Looking to history to fix Louisiana’s land loss crisis

Tyler Ortego reaches over the side of his boat and grabs the top of a wooden stake that protrudes just above the waterline. Lifting it high, he reveals a dark cluster of what looks like small rocks, attached to the stake’s muddy end.

“Oysters,” he says and smiles.

Around him the bayous and brackish marshes of the Mississippi River Delta stretch out. Home to thousands of species of plants and animals, including countless migratory songbirds, these vast wetlands comprise a natural barrier protecting Louisiana’s fishing industry – the country’s second largest – and the city of New Orleans against hurricanes and flooding.

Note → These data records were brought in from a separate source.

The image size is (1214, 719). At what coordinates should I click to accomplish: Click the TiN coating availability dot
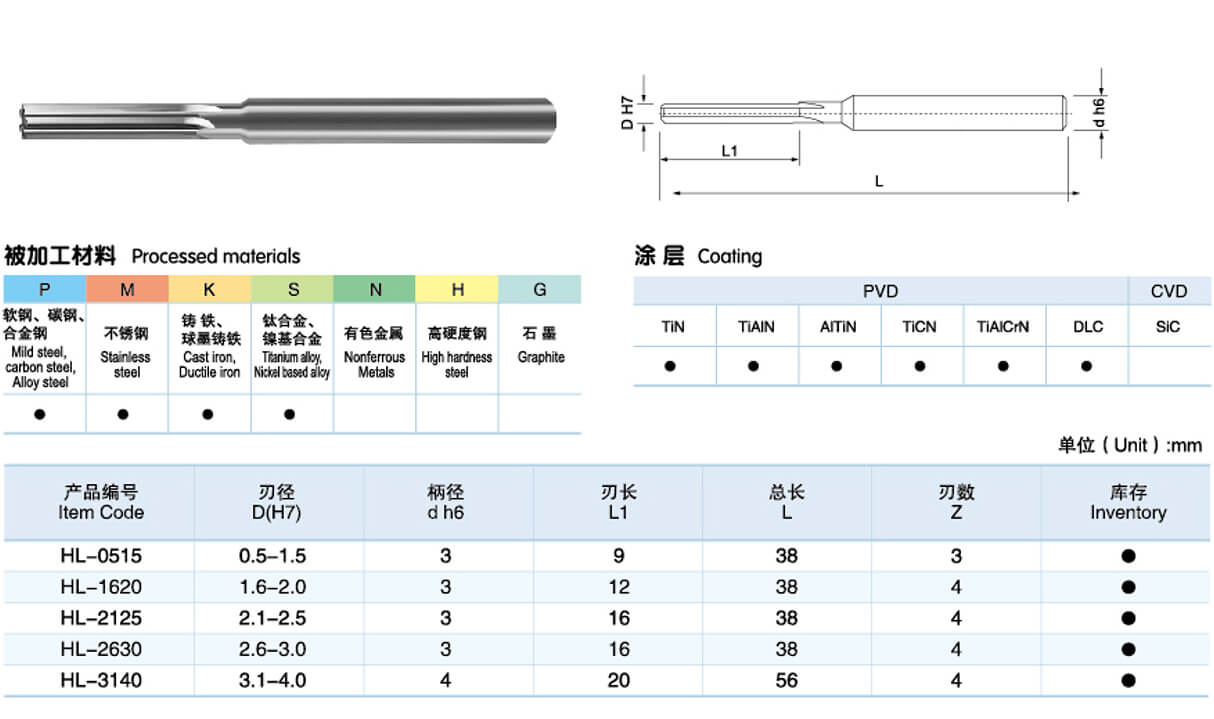(x=671, y=366)
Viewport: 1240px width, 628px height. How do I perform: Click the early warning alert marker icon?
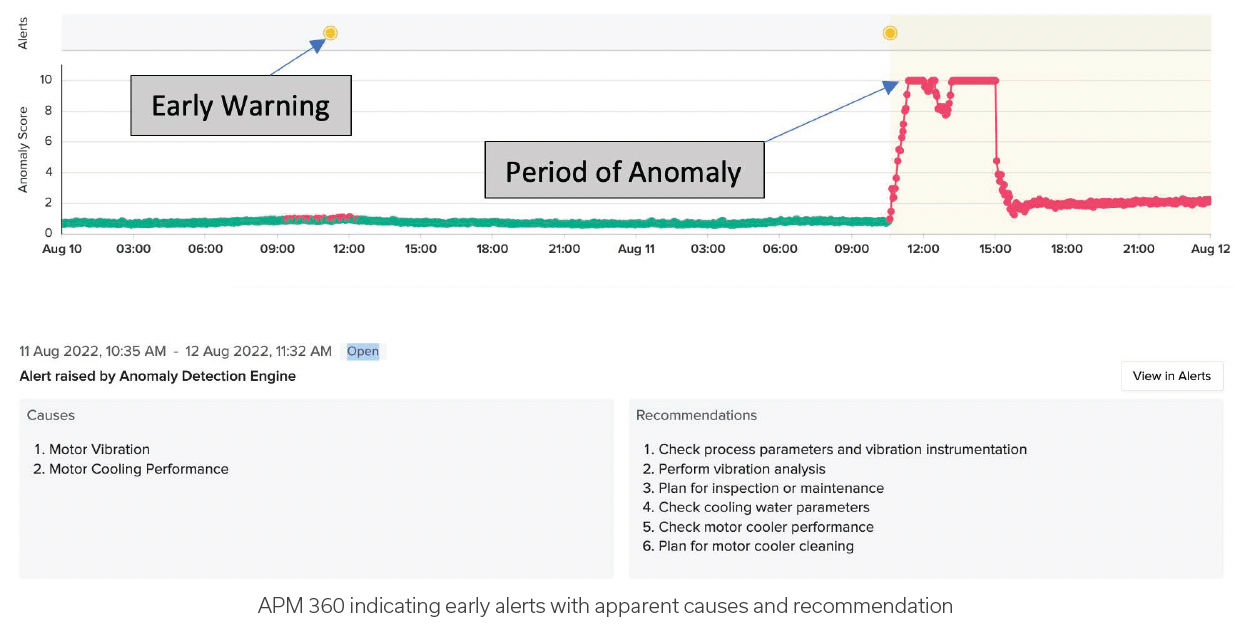(x=330, y=33)
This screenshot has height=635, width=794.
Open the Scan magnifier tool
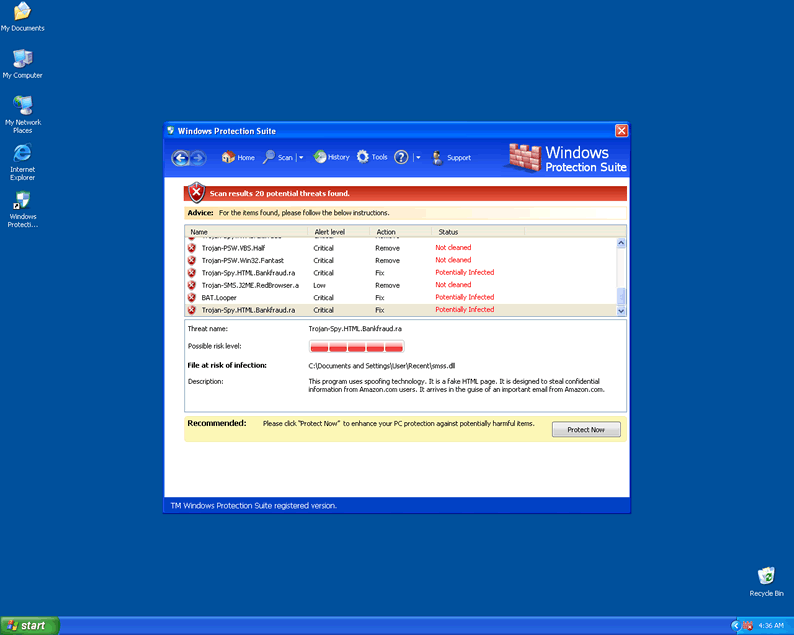[269, 157]
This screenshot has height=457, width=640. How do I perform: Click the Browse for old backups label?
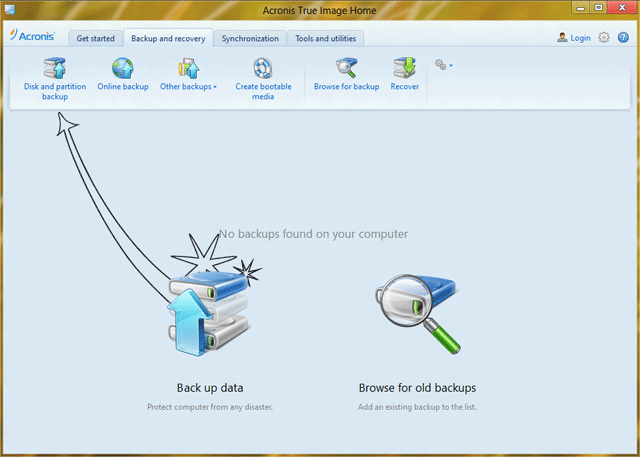[417, 388]
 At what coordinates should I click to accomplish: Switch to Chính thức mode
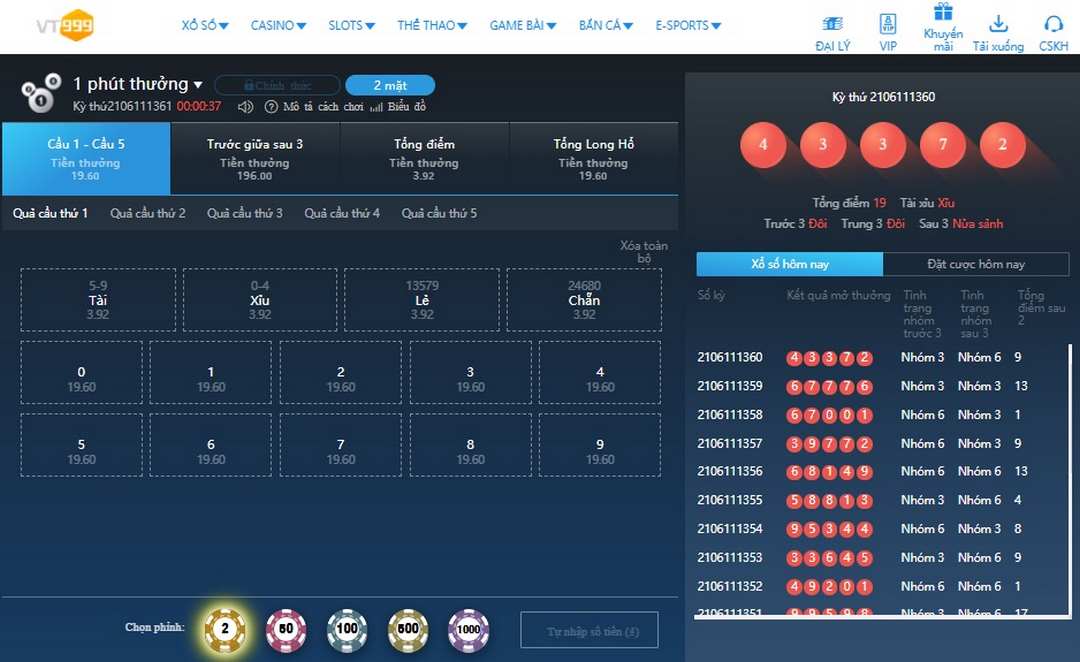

To an outsider, it might seem this world of quiet wetlands is unchanging. But it’s not. Since 1932, coastal Louisiana has lost an area the size of Delaware to the sea. Without intervention, a further 2,000-4,000 square miles will erode by 2050.

“This is a human-caused crisis,“ says EDF scientist Natalie Snider. “The construction of levees, canals and oil and gas infrastructure have fundamentally changed the topography of the Delta.”

Climate change, including rising sea levels and more intense storms, signal even greater challenges ahead.

Working with other nonprofits and the state of Louisiana, EDF is helping implement a $50 billion, 50-year state plan to protect the land. Projects include sediment diversion, the creation of new freshwater channels and the restoration of marshes, ridges and barrier islands.

A key component is the construction of oyster reefs.

“Oyster reefs anchor sediment and abate storm surge and wave power,” Snider explains. “They help protect delicate wetlands from the full erosive force of the sea.”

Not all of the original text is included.